Second, there is the question of how courts should evaluate the persuasiveness of “expert” interpretations, especially those that involve “predictive or scientific judgments.” Justice Kavanaugh’s endorsement of Baltimore Gas deference in Seven County Infrastructure Coalition v. Eagle County, for example, is difficult to square with Loper Bright, particularly when it is applied in cases that do not involve express delegations, or where the court has otherwise opined on the meaning of the statutory provisions at issue, as in American Gas Association.

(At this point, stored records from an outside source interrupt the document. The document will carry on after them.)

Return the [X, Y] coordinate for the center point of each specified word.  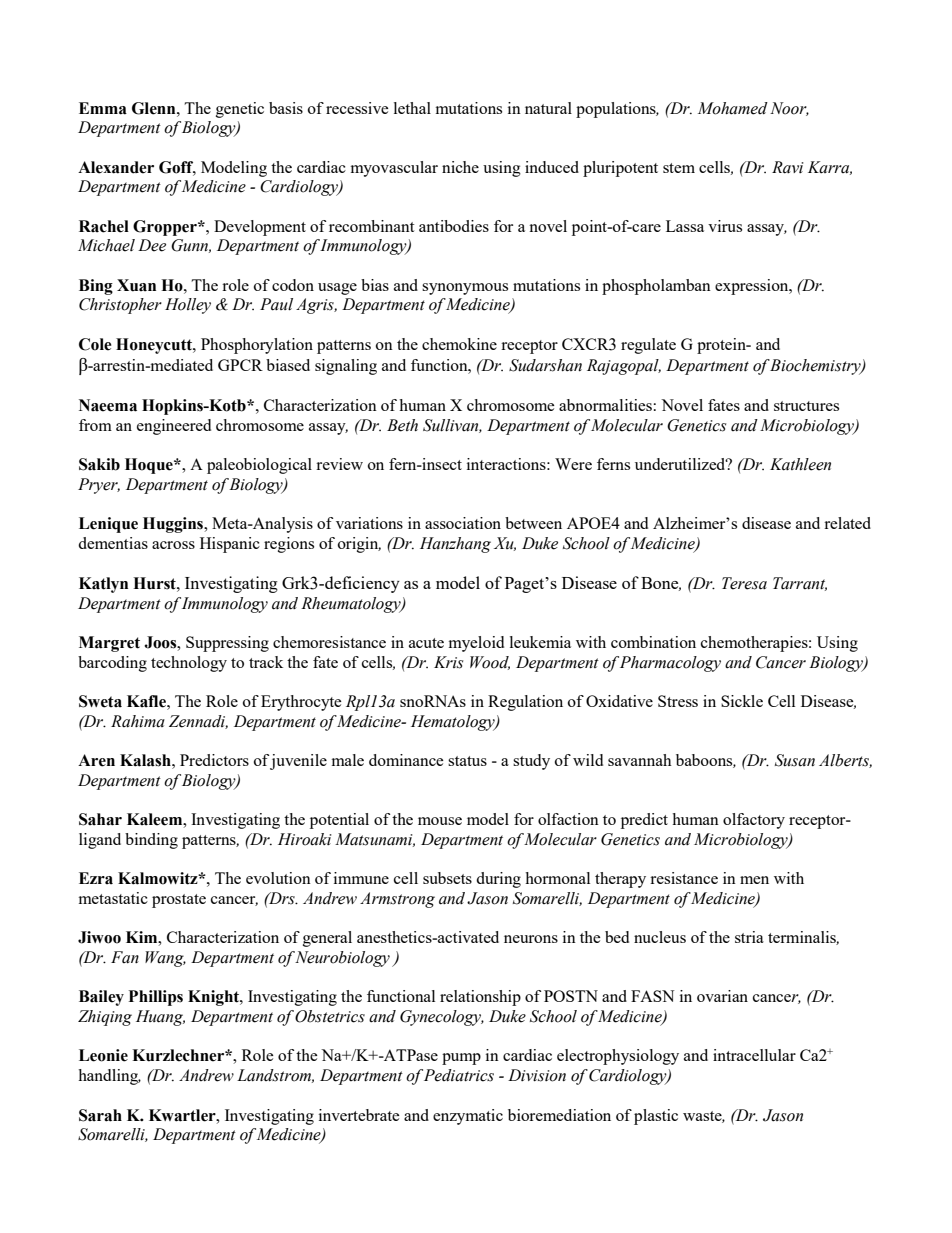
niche [460, 167]
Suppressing [227, 644]
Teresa [744, 583]
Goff [177, 168]
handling [109, 1077]
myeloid [476, 644]
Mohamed [733, 108]
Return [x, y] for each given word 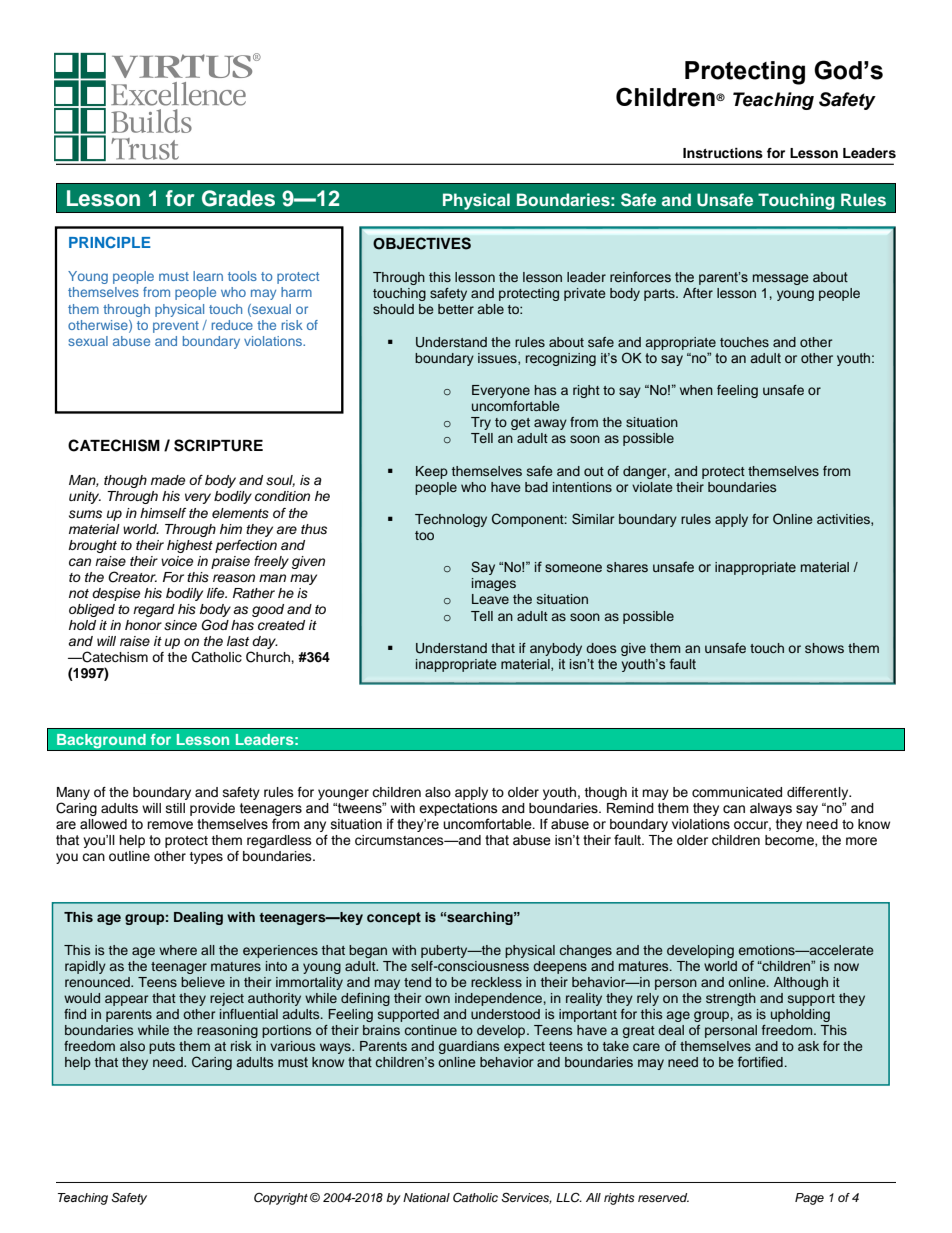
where [178, 950]
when [696, 390]
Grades [238, 198]
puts [162, 1048]
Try [481, 423]
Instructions [723, 153]
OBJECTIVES [422, 243]
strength [731, 999]
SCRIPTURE [218, 445]
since [180, 625]
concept [394, 918]
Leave [490, 599]
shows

Third, the mention of “general administrative responsibility” in the American Gas Association petition raises the issue of “housekeeping” statutes. Following Loper Bright, some courts have tended to treat these provisions, which are arguably meant only to authorize agency to promulgate interpretative or procedural rules, as broad delegations of legislative rulemaking authority. Michael Pepson and I have addressed this problem at length as it remains an occasion for judicial mischief and, indeed, the very “Loper Bright avoidance” that Judge Rao bemoaned in her American Gas Association dissent.
Although the American Gas Association court disclaimed Chevron-style deference, the majority’s reasoning risks reintroducing it through the back door. If a court can simply characterize a question of law as dependent on agency “expertise,” meaningful independent judgment is difficult to sustain as a default rule. The D.C. Circuit’s reconsideration will therefore matter well beyond the proper understanding of DOE’s authority under EPCA.
Ryan P. Mulvey is Senior Policy Counsel at Americans for Prosperity Foundation.